◆ What the task asks: From the data below, copy exactly the lines that lie between the one holding "You are a GUI agent. The screenshot is 259×2576." and the one holding "[Share on Facebook] (15, 709)", including both, and nothing more.

━━ Input ━━

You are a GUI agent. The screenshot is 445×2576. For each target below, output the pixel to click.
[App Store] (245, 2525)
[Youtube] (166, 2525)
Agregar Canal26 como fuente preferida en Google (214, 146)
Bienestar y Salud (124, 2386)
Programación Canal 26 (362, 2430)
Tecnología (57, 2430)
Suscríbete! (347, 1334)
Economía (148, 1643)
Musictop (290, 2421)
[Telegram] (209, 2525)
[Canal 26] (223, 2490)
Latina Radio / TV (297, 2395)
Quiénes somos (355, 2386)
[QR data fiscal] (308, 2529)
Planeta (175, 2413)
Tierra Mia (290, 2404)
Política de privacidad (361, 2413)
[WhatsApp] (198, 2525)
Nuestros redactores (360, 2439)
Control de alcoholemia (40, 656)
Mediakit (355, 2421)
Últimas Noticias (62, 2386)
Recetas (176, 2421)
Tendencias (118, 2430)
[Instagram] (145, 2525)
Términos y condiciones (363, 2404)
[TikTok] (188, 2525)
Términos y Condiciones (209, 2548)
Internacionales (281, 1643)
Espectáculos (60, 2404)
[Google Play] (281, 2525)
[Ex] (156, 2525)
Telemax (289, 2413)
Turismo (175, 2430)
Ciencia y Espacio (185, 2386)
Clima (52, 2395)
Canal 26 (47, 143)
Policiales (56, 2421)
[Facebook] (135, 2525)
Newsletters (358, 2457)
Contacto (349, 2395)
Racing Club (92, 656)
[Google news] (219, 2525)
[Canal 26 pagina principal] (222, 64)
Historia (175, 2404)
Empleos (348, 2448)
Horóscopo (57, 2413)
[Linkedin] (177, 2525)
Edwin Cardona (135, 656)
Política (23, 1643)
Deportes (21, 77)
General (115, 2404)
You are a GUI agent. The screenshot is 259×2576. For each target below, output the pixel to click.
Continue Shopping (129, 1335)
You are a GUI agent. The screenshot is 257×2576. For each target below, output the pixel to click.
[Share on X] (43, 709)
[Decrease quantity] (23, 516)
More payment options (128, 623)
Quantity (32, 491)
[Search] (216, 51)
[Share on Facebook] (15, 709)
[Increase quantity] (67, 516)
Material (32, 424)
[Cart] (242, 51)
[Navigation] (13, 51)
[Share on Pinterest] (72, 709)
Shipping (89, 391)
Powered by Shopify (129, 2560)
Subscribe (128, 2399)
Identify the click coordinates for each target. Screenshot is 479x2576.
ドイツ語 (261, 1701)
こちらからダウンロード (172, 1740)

━━━

◆ Completed exercise:
You are a GUI agent. The screenshot is 259×2576. For each target below, output the pixel to click.
Continue Shopping (129, 1335)
You are a GUI agent. The screenshot is 257×2576. For each target below, output the pixel to click.
[Share on X] (43, 709)
[Decrease quantity] (23, 516)
More payment options (128, 623)
Quantity (32, 491)
[Search] (216, 51)
[Share on Facebook] (15, 709)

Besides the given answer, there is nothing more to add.